* **PROVIDED ENTRIES**

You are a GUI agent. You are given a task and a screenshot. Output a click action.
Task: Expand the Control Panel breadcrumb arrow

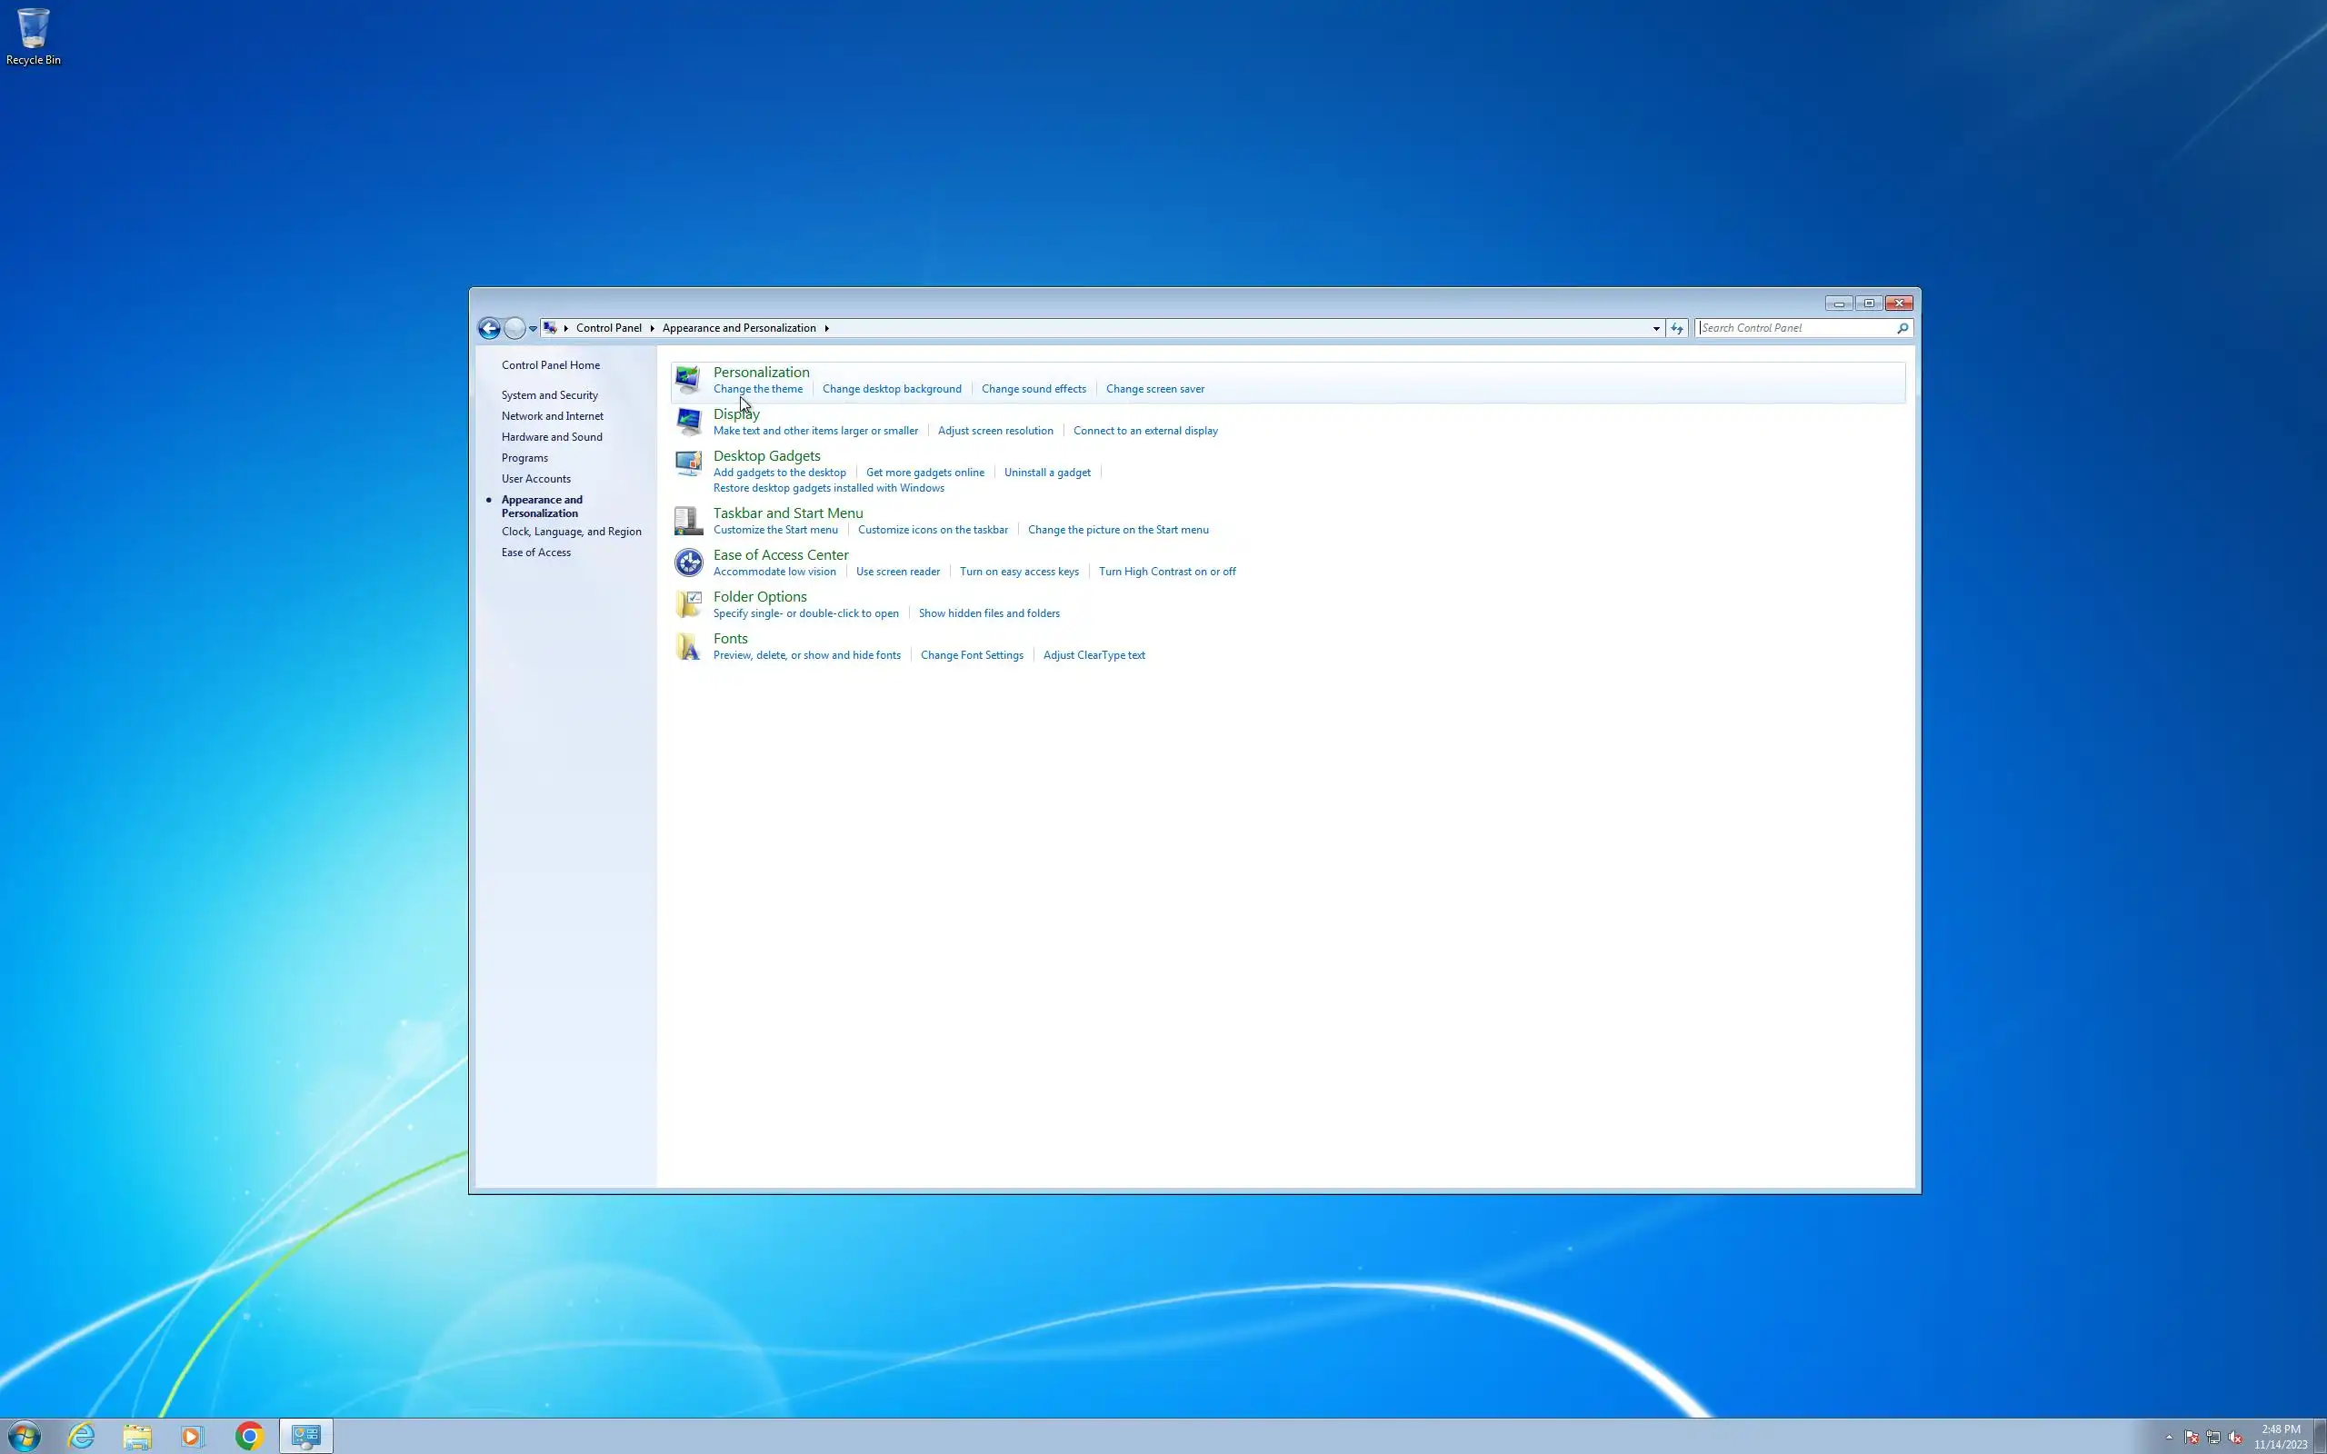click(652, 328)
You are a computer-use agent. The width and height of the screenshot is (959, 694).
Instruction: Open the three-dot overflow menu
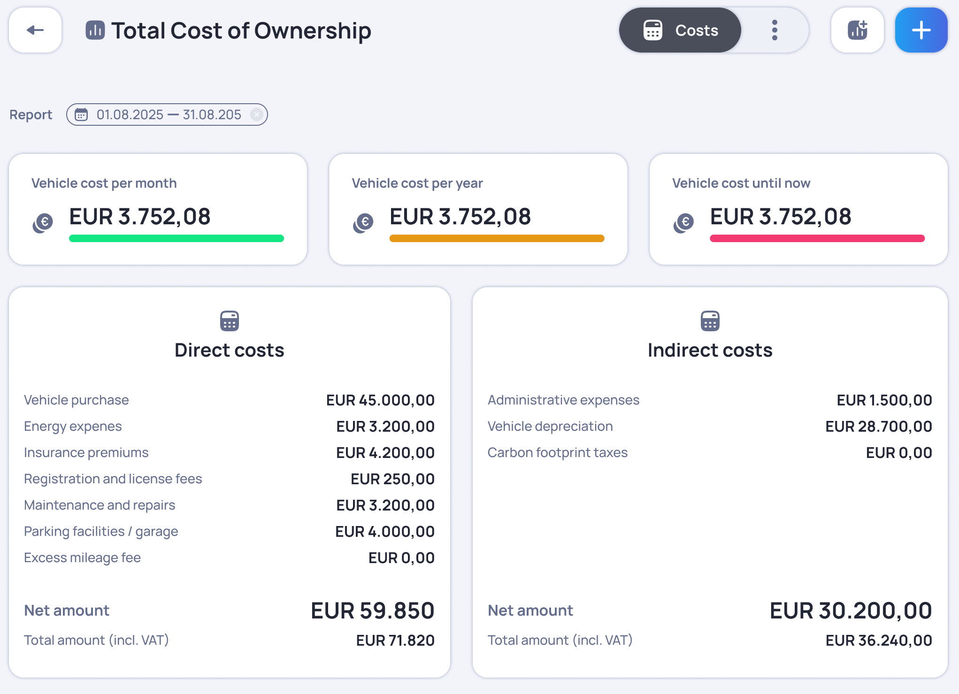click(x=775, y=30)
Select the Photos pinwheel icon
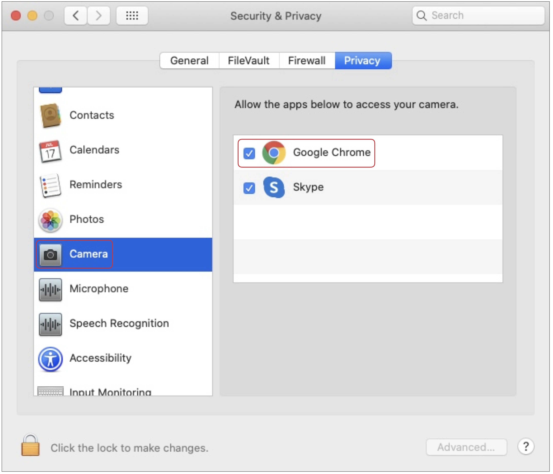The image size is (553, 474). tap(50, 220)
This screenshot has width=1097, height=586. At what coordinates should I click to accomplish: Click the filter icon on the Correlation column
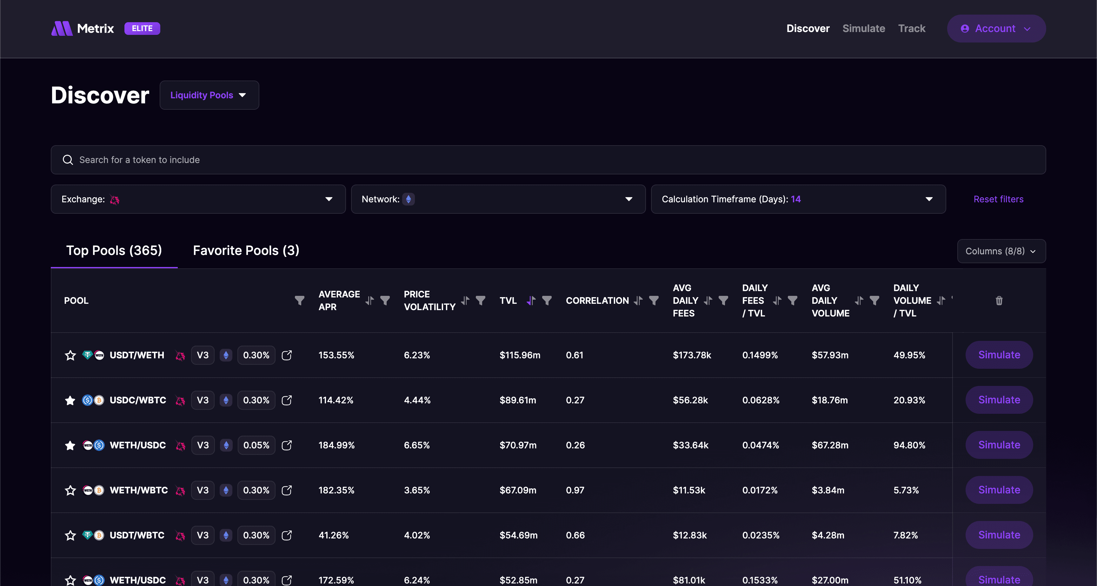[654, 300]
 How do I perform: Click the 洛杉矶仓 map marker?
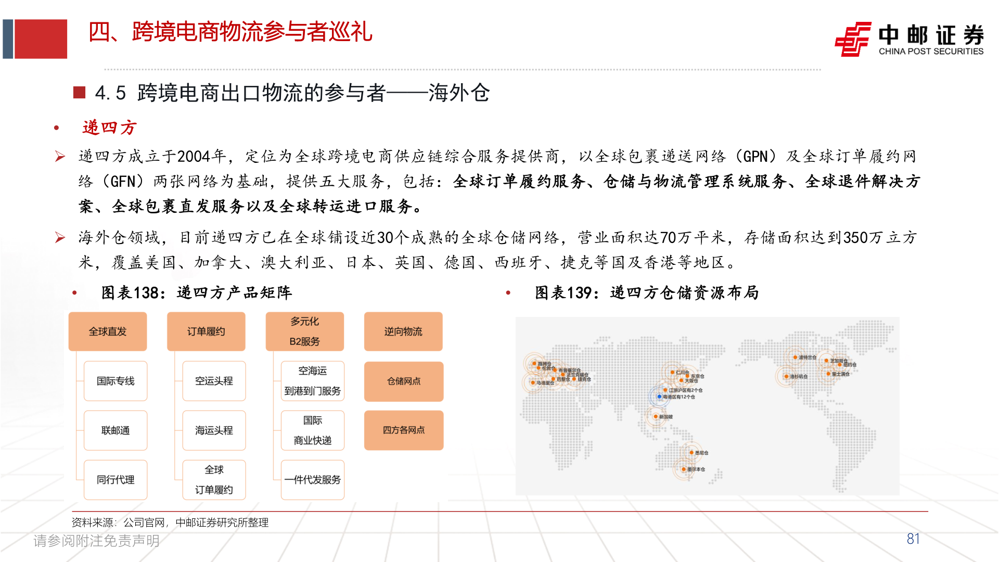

* **PROBLEM STATEMENT**
Exactly the lines from the one that contains "Task: Expand the" to the last line of the data, both included, should be set down, and no pictures should appear among them.

* **ANSWER TO THE PROBLEM**
Task: Expand the Control Panel breadcrumb arrow

click(652, 328)
You are a computer-use agent. The width and height of the screenshot is (959, 694).
Instruction: Open the three-dot overflow menu
click(x=775, y=30)
Select the Photos pinwheel icon
The image size is (553, 474). tap(50, 220)
This screenshot has width=1097, height=586. At what coordinates should I click to accomplish: Click the filter icon on the Correlation column
[654, 300]
 How do I perform: Click the 洛杉矶仓 map marker?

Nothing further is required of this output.